Climate change, new market trends, and technologies' progress nowadays strongly affect the wine industry. Over recent decades, the average alcohol content of table wines has increased by about 2% (v/v), due to the high sugar content of the grapes currently used in the most wine‐growing regions (Goold et al., 2017). A wide range of factors significantly affects sugar accumulation in the grape such as warm climate conditions combined with the lengthy maturation periods used to satisfy the consumer demand for rich and ripe fruit flavor in the wine. The high alcohol content in wine has several negative consequences. One of the major issues of higher alcohol content in wines is its effect on the sensory properties, which increases the perception of the heat and alters the perception of wine aroma complexity (Goldner, Zamora, Di Leo Lira, Gianninoto, & Bandoni, 2009). Also, excessive alcohol intake through the consumption of wines with higher ethanol levels is often associated with undesirable implications on human health. Furthermore, higher alcohol in wine may increase costs in countries where taxes are levied according to alcohol concentration. Thus, the combination of quality, health, and economic issues associated with high‐alcohol wines has created significant interest in the development of technologies for the production of reduced ethanol wines.

Different approaches to reduce alcohol levels in wines have been proposed at all stages of the winemaking process. These mainly fit into four basic groups as viticultural, prefermentation, fermentation, and postfermentation strategies (Varela et al., 2015).

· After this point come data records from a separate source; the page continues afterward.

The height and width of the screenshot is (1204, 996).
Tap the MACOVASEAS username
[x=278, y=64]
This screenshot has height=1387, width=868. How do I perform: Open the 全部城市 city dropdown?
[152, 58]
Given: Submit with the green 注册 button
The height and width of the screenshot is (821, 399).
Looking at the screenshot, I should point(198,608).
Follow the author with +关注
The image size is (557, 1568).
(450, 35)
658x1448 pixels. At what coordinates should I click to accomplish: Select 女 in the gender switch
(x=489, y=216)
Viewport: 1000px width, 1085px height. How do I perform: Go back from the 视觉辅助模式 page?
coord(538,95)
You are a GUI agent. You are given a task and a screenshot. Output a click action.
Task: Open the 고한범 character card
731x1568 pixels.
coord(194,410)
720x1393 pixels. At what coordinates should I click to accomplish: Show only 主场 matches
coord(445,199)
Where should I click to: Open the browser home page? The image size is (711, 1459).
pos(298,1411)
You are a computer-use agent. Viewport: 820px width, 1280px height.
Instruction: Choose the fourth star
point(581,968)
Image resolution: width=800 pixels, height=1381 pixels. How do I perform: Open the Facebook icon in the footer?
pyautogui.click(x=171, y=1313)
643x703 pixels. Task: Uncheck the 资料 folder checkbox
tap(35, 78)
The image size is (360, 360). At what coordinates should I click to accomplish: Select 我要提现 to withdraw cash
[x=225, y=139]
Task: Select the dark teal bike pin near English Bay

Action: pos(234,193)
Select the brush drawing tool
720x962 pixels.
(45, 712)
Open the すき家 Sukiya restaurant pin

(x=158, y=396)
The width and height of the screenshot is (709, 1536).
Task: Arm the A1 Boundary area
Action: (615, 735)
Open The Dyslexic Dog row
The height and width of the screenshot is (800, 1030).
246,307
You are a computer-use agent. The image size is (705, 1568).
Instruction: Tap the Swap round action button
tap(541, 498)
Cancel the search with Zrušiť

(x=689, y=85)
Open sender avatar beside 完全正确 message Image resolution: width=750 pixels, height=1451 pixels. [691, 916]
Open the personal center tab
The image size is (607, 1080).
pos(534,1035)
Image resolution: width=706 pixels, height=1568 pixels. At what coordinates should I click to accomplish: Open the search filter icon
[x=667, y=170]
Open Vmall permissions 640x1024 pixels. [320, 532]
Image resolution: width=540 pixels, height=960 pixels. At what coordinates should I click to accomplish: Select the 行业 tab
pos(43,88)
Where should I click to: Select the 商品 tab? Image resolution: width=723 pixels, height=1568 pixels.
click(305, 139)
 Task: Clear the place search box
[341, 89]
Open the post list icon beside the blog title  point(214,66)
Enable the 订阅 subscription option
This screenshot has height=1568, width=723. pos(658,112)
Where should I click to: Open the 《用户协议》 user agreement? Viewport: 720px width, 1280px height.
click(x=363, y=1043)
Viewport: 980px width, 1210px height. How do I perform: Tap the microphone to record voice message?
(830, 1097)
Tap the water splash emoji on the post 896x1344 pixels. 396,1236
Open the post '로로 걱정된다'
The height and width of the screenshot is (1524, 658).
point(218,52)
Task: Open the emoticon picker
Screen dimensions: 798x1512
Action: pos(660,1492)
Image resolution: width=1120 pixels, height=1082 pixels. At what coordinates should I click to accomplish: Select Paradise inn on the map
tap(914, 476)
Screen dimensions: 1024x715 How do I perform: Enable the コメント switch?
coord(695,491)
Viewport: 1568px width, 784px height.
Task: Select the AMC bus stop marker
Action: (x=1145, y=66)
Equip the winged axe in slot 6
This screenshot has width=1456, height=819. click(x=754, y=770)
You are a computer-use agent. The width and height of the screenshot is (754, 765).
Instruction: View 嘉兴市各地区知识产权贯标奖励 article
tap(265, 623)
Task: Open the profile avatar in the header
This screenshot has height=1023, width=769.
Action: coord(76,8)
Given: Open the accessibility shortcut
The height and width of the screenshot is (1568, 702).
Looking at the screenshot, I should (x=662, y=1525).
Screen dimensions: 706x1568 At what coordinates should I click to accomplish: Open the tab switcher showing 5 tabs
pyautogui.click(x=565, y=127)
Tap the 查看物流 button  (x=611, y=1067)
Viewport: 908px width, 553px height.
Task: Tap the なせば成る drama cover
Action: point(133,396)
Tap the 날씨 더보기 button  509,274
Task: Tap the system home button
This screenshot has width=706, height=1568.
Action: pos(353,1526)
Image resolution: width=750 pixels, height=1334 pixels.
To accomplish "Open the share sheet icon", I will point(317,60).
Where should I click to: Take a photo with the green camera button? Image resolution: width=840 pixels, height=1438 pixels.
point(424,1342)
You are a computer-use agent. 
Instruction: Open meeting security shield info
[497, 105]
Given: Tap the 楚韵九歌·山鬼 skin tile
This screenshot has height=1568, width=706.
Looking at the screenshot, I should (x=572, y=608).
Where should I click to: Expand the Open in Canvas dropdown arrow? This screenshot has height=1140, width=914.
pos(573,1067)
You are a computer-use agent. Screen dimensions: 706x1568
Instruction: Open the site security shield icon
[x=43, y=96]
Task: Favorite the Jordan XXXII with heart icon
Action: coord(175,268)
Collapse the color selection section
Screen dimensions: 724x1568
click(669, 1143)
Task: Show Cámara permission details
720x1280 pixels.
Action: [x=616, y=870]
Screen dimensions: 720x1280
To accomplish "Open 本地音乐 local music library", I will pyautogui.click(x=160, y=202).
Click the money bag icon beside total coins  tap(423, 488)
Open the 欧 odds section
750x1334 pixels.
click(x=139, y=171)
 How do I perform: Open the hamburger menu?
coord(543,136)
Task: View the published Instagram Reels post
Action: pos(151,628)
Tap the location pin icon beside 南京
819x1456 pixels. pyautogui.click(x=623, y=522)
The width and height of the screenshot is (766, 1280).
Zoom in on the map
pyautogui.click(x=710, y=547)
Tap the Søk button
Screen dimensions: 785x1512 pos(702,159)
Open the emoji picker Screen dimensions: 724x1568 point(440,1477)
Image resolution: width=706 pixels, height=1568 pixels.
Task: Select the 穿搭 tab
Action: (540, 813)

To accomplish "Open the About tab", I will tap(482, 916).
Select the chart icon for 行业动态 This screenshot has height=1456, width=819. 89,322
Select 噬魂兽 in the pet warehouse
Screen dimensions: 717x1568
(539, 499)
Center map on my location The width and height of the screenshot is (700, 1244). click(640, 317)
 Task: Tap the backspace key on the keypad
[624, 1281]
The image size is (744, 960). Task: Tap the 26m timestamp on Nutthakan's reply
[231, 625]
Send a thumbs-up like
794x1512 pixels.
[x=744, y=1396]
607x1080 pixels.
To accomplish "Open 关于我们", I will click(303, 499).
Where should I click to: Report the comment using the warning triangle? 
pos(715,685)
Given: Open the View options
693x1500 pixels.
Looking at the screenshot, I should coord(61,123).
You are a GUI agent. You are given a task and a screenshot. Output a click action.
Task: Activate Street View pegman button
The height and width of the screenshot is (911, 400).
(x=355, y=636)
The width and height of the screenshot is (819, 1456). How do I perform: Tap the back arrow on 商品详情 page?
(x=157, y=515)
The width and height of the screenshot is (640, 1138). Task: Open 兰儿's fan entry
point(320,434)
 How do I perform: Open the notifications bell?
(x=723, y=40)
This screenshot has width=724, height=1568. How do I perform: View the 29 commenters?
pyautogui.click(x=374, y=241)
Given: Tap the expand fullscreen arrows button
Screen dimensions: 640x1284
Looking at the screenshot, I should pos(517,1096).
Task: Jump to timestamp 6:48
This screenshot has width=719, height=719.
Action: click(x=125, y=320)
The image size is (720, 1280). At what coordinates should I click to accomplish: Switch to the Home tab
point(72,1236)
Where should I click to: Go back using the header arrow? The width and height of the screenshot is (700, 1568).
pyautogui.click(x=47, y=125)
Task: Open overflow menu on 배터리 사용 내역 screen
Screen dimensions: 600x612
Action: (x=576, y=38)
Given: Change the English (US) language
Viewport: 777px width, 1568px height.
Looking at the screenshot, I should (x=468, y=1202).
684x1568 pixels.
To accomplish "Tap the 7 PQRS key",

Viticulture strategies, as promising but long‐term techniques, are based on the selection of new grape varieties with low sugar accumulation, viticultural practices adapted to unripe grapes, and different agronomical methods (Olego et al., 2016). On the other hand, postfermentation strategies such as reverse osmosis, nanofiltration, and distillation represent a short‐term perspective dependent on the current EU and OIV regulations. Moreover, these procedures may increase production costs and also can compromise the wine organoleptic quality due to the elimination of volatile compounds (Schmidtke, Blackman, & Agboola, 2012). Considering possible approaches, the application of yeast strains characterized by lower sugar‐to‐ethanol transformation rates has been imposed as an attractive way to deal with the problem of high‐alcohol wines (Kutyna, Varela, Henschke, Chambers, & Stanley, 2010). Lower ethanol‐producing yeast strains could be isolated and characterized from spontaneous wine alcoholic fermentations or obtained through the application of adaptive evolution (development of the low‐alcohol variants of existing Saccharomyces cerevisiae strains) and genetic modification techniques (GMO approaches) (Ozturk & Anli, 2014; Varela et al., 2015). Due to poor consumer acceptance of GMO foods and beverages, there is a need to investigate and develop the non‐GMO approaches for the generation of wine yeasts that produce less ethanol (Kutyna et al., 2010).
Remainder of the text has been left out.